### [TASK]
Swap each occurrence of "GUI agent" in the items below for "screen agent" and write all the items out again with nothing else changed.
########
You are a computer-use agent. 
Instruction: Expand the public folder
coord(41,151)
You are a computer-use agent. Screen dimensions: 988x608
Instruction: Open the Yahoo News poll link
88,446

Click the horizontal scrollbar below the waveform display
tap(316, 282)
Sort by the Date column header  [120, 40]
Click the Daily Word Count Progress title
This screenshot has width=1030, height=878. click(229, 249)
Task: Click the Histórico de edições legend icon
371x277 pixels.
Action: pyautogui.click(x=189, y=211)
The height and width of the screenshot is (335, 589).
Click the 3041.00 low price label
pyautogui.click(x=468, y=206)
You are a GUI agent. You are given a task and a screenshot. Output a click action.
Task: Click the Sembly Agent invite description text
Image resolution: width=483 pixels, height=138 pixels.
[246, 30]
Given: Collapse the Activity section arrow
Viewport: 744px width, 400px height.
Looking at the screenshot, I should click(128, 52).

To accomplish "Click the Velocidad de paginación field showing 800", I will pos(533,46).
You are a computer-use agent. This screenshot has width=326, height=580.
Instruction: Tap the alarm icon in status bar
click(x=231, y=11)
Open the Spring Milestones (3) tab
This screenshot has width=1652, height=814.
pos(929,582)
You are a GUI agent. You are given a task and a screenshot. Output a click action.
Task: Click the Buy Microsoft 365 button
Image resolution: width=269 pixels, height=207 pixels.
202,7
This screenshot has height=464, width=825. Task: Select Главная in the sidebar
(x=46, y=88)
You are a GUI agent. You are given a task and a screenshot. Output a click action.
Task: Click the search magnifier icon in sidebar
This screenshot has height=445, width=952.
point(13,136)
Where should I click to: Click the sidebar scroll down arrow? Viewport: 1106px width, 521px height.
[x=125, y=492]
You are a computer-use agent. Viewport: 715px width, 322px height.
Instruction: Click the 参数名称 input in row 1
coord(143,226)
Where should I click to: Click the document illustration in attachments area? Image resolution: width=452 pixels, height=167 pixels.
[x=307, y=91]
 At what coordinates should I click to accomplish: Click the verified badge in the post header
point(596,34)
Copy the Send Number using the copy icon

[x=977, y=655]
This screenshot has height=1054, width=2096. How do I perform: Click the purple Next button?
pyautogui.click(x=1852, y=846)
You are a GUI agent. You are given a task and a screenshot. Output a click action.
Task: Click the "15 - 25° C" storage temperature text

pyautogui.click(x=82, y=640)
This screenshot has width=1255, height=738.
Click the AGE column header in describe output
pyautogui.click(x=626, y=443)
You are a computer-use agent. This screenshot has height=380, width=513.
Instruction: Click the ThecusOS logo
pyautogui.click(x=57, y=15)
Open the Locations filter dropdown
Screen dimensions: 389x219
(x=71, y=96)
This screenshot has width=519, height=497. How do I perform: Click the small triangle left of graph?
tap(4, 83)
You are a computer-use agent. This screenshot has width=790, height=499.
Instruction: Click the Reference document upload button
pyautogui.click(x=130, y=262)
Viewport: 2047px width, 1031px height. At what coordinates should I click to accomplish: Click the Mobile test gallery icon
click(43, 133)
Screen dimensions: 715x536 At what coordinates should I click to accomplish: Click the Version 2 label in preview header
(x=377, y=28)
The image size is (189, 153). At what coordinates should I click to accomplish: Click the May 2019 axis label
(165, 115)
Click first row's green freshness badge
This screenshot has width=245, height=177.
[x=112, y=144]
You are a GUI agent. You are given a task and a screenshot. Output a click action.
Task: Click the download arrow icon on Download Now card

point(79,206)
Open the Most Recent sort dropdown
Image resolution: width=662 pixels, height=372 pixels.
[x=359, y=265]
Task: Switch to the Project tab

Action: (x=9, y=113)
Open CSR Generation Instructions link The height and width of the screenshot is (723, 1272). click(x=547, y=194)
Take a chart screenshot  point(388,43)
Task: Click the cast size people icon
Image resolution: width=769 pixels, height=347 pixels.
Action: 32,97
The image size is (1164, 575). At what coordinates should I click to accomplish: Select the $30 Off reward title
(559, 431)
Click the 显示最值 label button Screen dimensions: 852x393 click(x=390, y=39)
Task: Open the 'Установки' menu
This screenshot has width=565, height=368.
########
### [WRITTEN RESPONSE]
You are a computer-use agent. 
Instruction: Expand the public folder
coord(41,151)
You are a computer-use agent. Screen dimensions: 988x608
Instruction: Open the Yahoo News poll link
88,446

Click the horizontal scrollbar below the waveform display
tap(316, 282)
Sort by the Date column header  [120, 40]
Click the Daily Word Count Progress title
This screenshot has width=1030, height=878. click(229, 249)
Task: Click the Histórico de edições legend icon
371x277 pixels.
Action: pyautogui.click(x=189, y=211)
The height and width of the screenshot is (335, 589).
Click the 3041.00 low price label
pyautogui.click(x=468, y=206)
You are a screen agent. You are given a task and a screenshot. Output a click action.
Task: Click the Sembly Agent invite description text
Image resolution: width=483 pixels, height=138 pixels.
[246, 30]
Given: Collapse the Activity section arrow
Viewport: 744px width, 400px height.
Looking at the screenshot, I should click(128, 52).

To accomplish "Click the Velocidad de paginación field showing 800", I will pos(533,46).
You are a computer-use agent. This screenshot has width=326, height=580.
Instruction: Tap the alarm icon in status bar
click(x=231, y=11)
Open the Spring Milestones (3) tab
This screenshot has width=1652, height=814.
pos(929,582)
You are a screen agent. You are given a task and a screenshot. Output a click action.
Task: Click the Buy Microsoft 365 button
Image resolution: width=269 pixels, height=207 pixels.
202,7
This screenshot has height=464, width=825. Task: Select Главная in the sidebar
(x=46, y=88)
You are a screen agent. You are given a task and a screenshot. Output a click action.
Task: Click the search magnifier icon in sidebar
This screenshot has height=445, width=952.
point(13,136)
Where should I click to: Click the sidebar scroll down arrow? Viewport: 1106px width, 521px height.
[x=125, y=492]
You are a computer-use agent. Viewport: 715px width, 322px height.
Instruction: Click the 参数名称 input in row 1
coord(143,226)
Where should I click to: Click the document illustration in attachments area? Image resolution: width=452 pixels, height=167 pixels.
[x=307, y=91]
 At what coordinates should I click to accomplish: Click the verified badge in the post header
point(596,34)
Copy the Send Number using the copy icon

[x=977, y=655]
This screenshot has height=1054, width=2096. How do I perform: Click the purple Next button?
pyautogui.click(x=1852, y=846)
You are a screen agent. You are given a task and a screenshot. Output a click action.
Task: Click the "15 - 25° C" storage temperature text

pyautogui.click(x=82, y=640)
This screenshot has width=1255, height=738.
Click the AGE column header in describe output
pyautogui.click(x=626, y=443)
You are a computer-use agent. This screenshot has height=380, width=513.
Instruction: Click the ThecusOS logo
pyautogui.click(x=57, y=15)
Open the Locations filter dropdown
Screen dimensions: 389x219
(x=71, y=96)
This screenshot has width=519, height=497. How do I perform: Click the small triangle left of graph?
tap(4, 83)
You are a computer-use agent. This screenshot has width=790, height=499.
Instruction: Click the Reference document upload button
pyautogui.click(x=130, y=262)
Viewport: 2047px width, 1031px height. At what coordinates should I click to accomplish: Click the Mobile test gallery icon
click(43, 133)
Screen dimensions: 715x536 At what coordinates should I click to accomplish: Click the Version 2 label in preview header
(x=377, y=28)
The image size is (189, 153). At what coordinates should I click to accomplish: Click the May 2019 axis label
(165, 115)
Click first row's green freshness badge
This screenshot has width=245, height=177.
[x=112, y=144]
You are a screen agent. You are given a task and a screenshot. Output a click action.
Task: Click the download arrow icon on Download Now card

point(79,206)
Open the Most Recent sort dropdown
Image resolution: width=662 pixels, height=372 pixels.
[x=359, y=265]
Task: Switch to the Project tab

Action: (x=9, y=113)
Open CSR Generation Instructions link The height and width of the screenshot is (723, 1272). click(x=547, y=194)
Take a chart screenshot  point(388,43)
Task: Click the cast size people icon
Image resolution: width=769 pixels, height=347 pixels.
Action: 32,97
The image size is (1164, 575). At what coordinates should I click to accomplish: Select the $30 Off reward title
(559, 431)
Click the 显示最值 label button Screen dimensions: 852x393 click(x=390, y=39)
Task: Open the 'Установки' menu
This screenshot has width=565, height=368.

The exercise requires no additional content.